## Input material
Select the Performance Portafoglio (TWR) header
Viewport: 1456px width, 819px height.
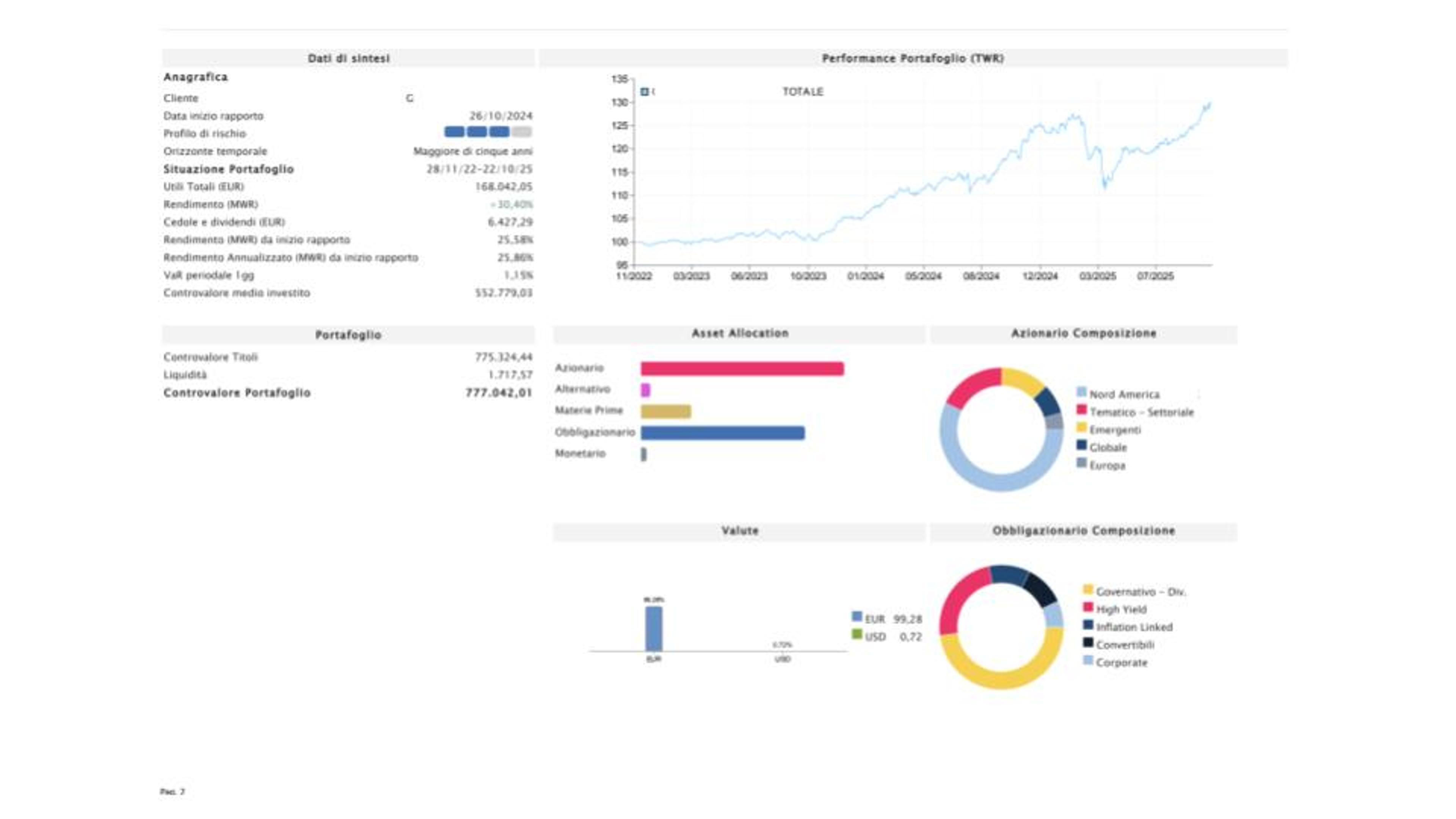pyautogui.click(x=913, y=58)
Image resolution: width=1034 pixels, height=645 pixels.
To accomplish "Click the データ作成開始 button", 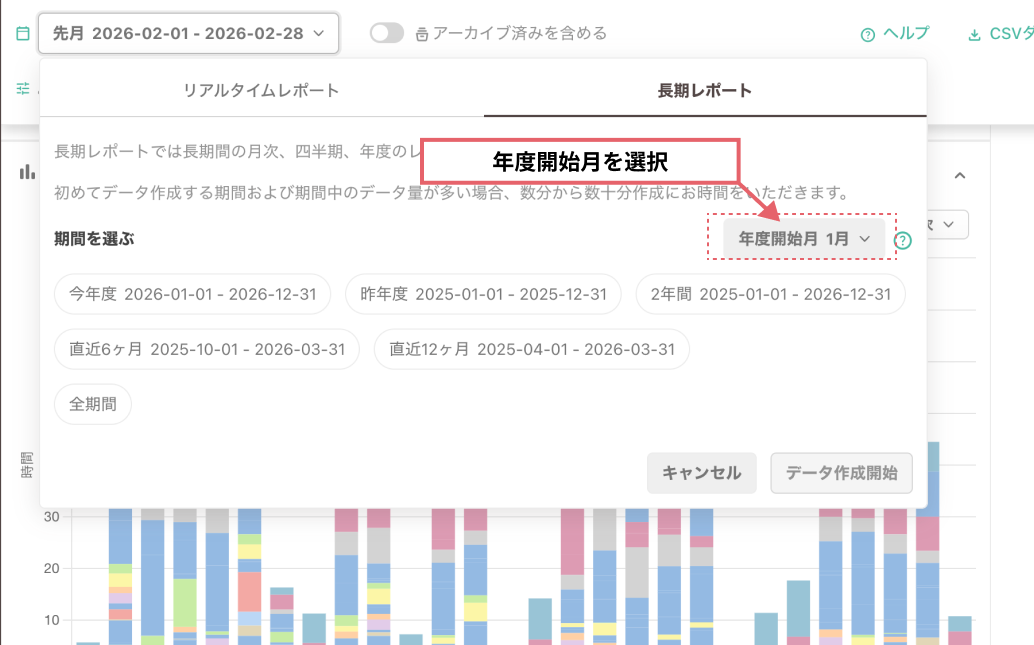I will [x=842, y=472].

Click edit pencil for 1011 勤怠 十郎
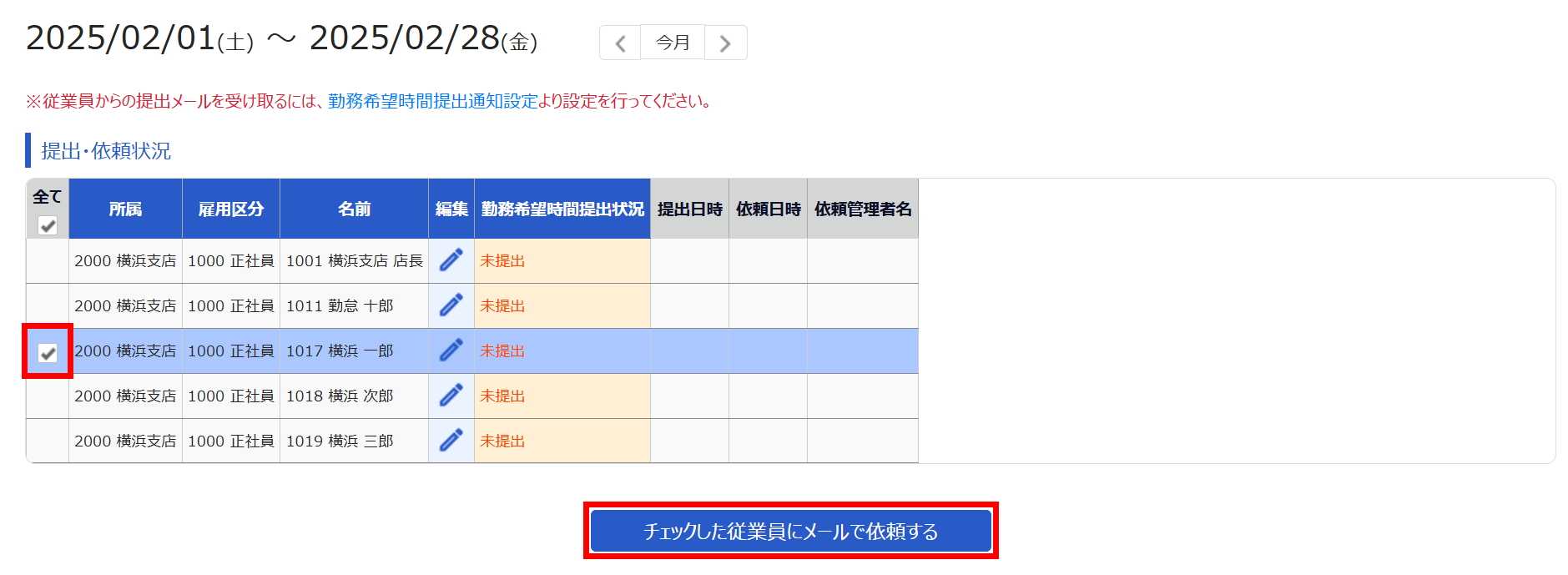tap(451, 305)
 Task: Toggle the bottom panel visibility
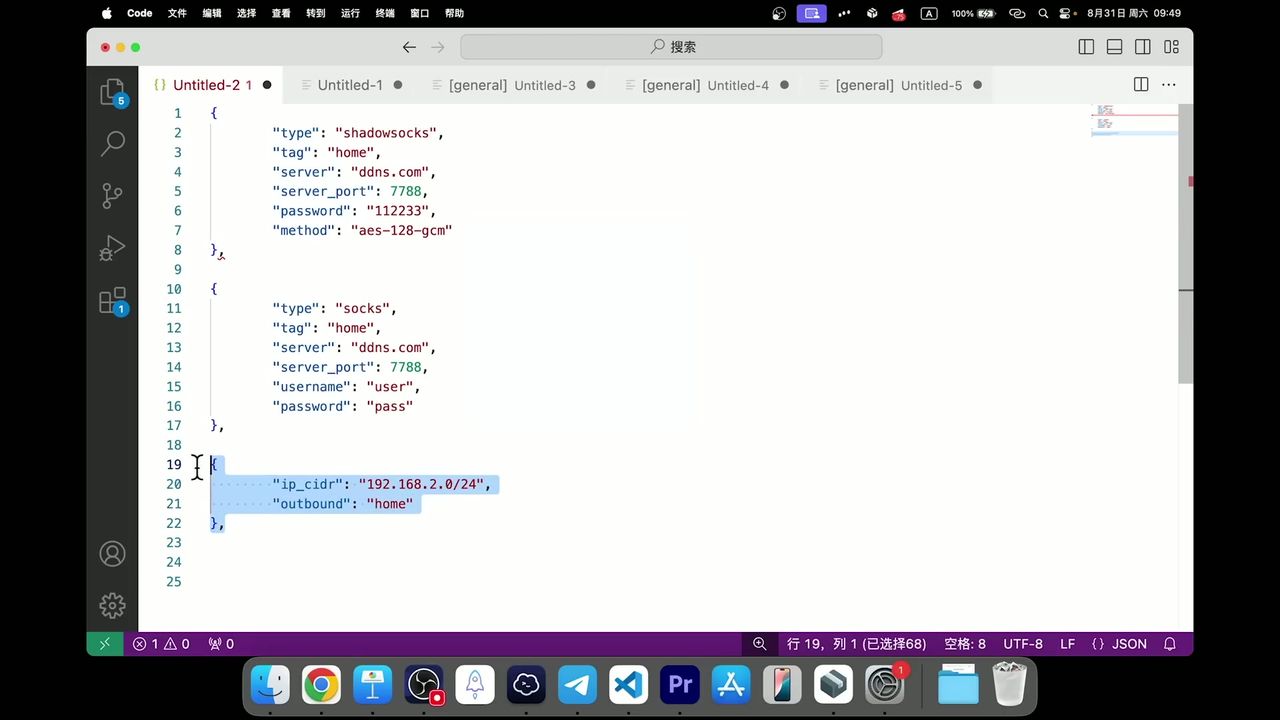(x=1114, y=46)
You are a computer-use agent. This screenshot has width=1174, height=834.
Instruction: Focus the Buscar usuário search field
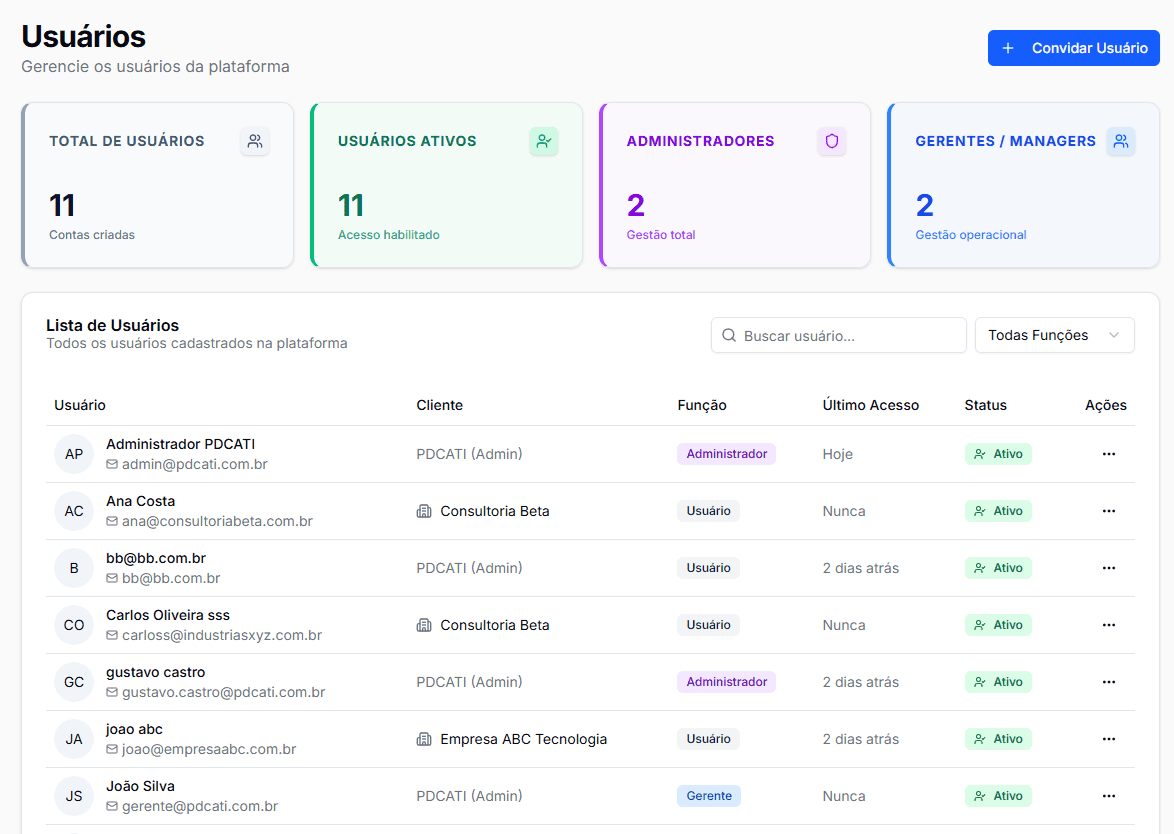[x=839, y=335]
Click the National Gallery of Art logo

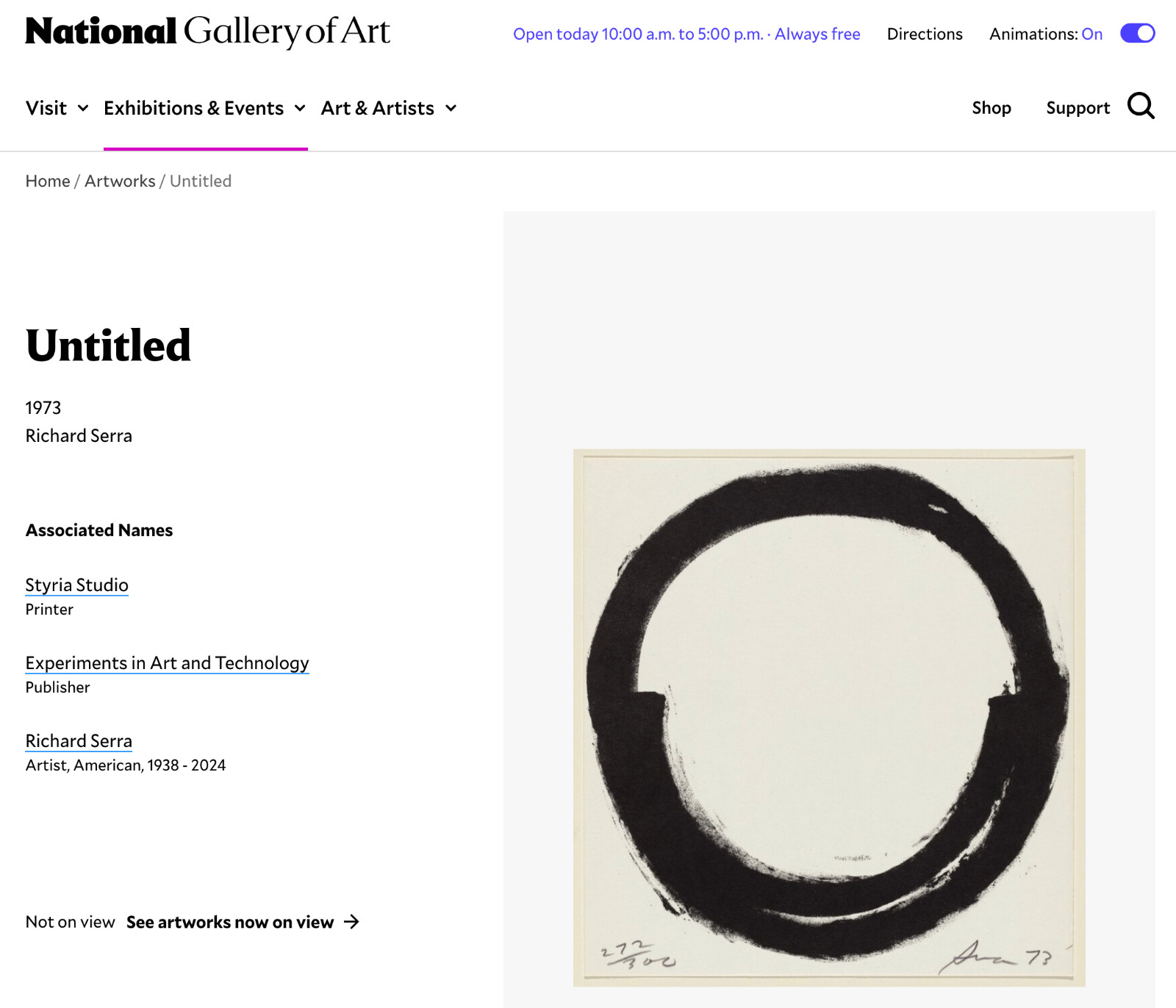(208, 32)
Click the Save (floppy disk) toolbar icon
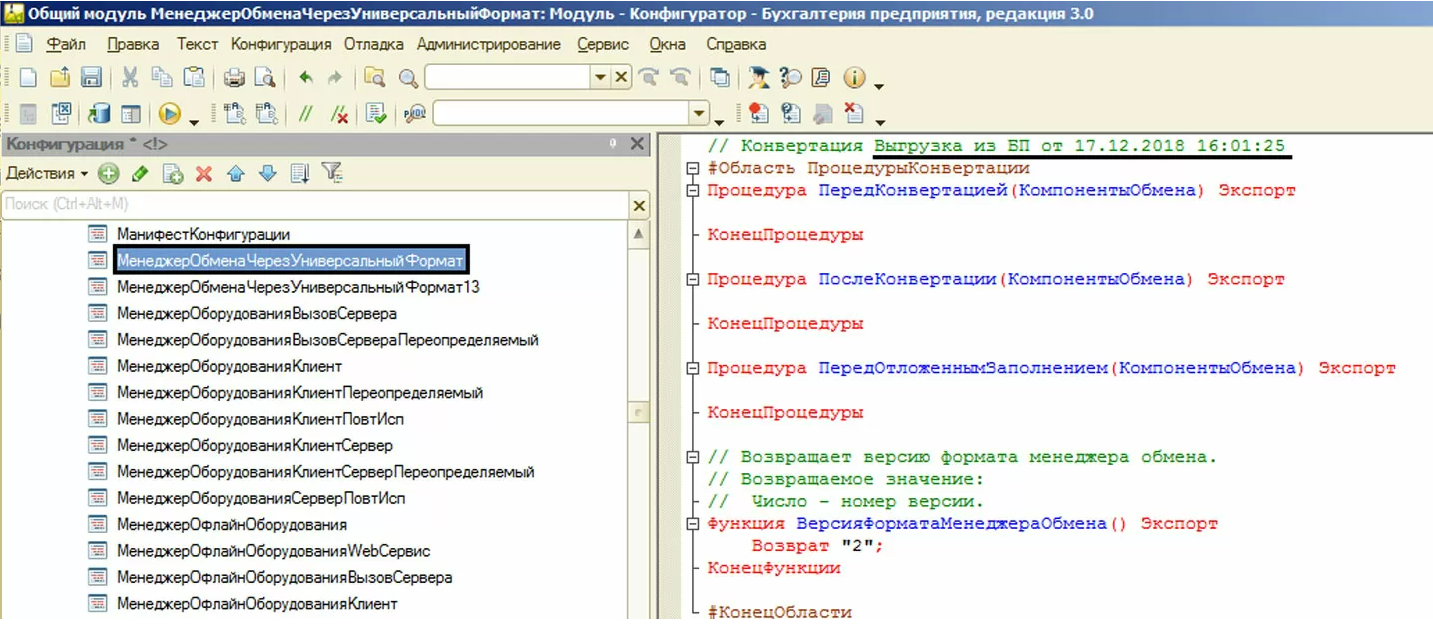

## Required action
What you set down should be exactly the lines from the line containing "You are a computer-use" to the last line of the entries above, both included, with no pictures.

## Completed task
You are a computer-use agent. This screenshot has width=1174, height=834.
Instruction: Focus the Buscar usuário search field
[x=839, y=335]
Click the National Gallery of Art logo

(208, 32)
Click the Save (floppy disk) toolbar icon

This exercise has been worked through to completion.